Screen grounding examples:
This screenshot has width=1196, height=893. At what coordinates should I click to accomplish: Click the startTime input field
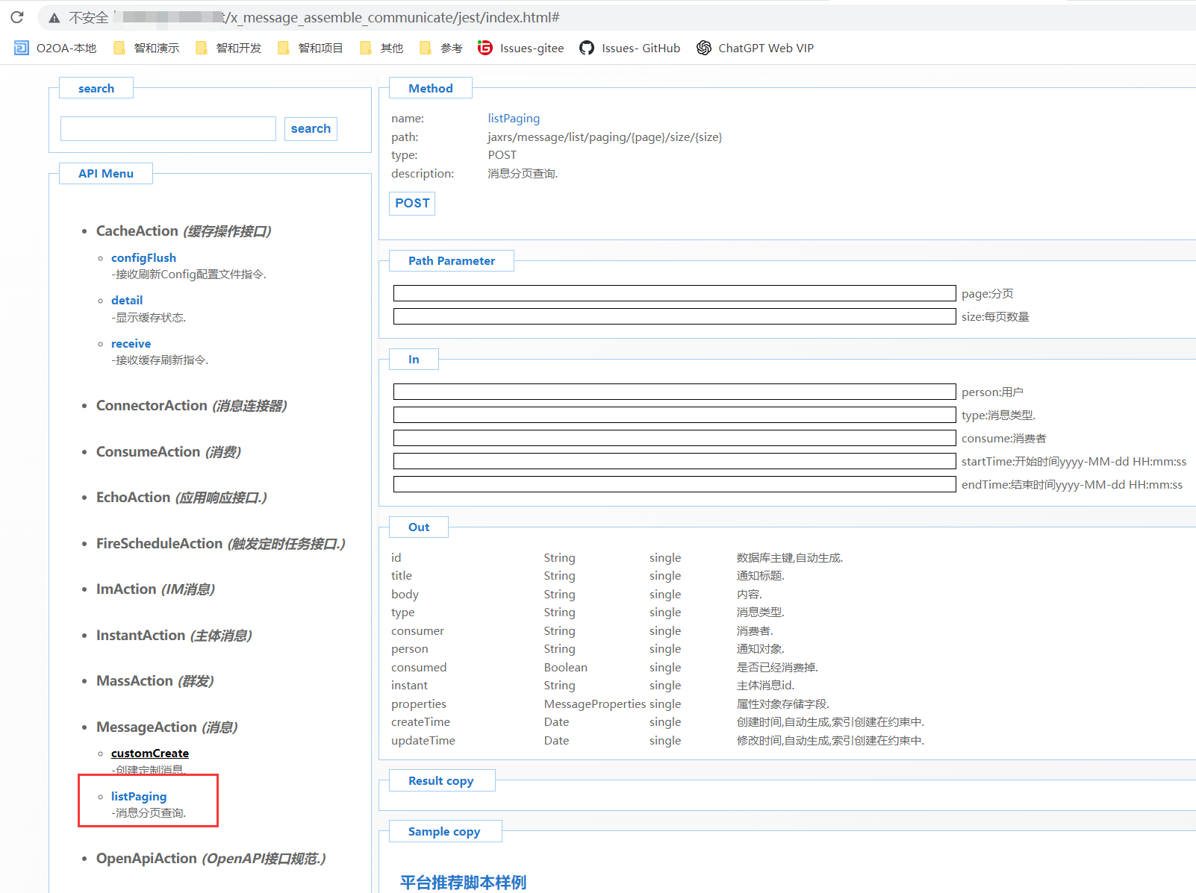click(673, 461)
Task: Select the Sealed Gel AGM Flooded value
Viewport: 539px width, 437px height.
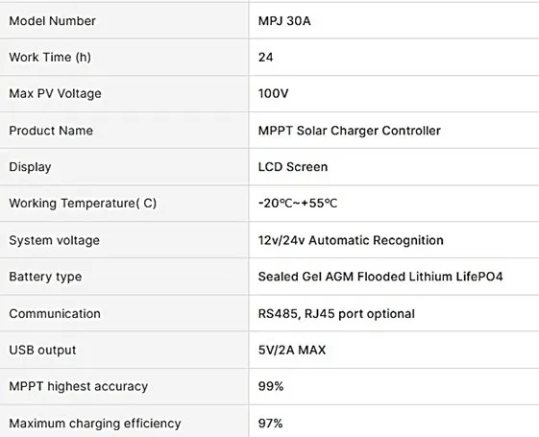Action: [380, 277]
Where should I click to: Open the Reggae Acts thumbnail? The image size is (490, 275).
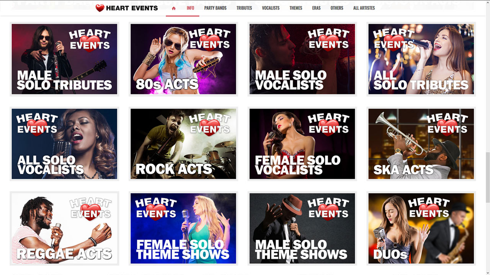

:: INSTRUCTIONS TO FOLLOW ::
Rewrite all the records above, replacing "input field" with "text box" and keeping everything else unchanged. Leave the pictures out of your answer.

:: ANSWER TO THE EXERCISE ::
This screenshot has width=1196, height=893. At what coordinates should I click to accomplish: Click the startTime text box
click(673, 461)
Task: Select the Sealed Gel AGM Flooded value
Viewport: 539px width, 437px height.
Action: [380, 277]
Where should I click to: Open the Reggae Acts thumbnail? The image size is (490, 275).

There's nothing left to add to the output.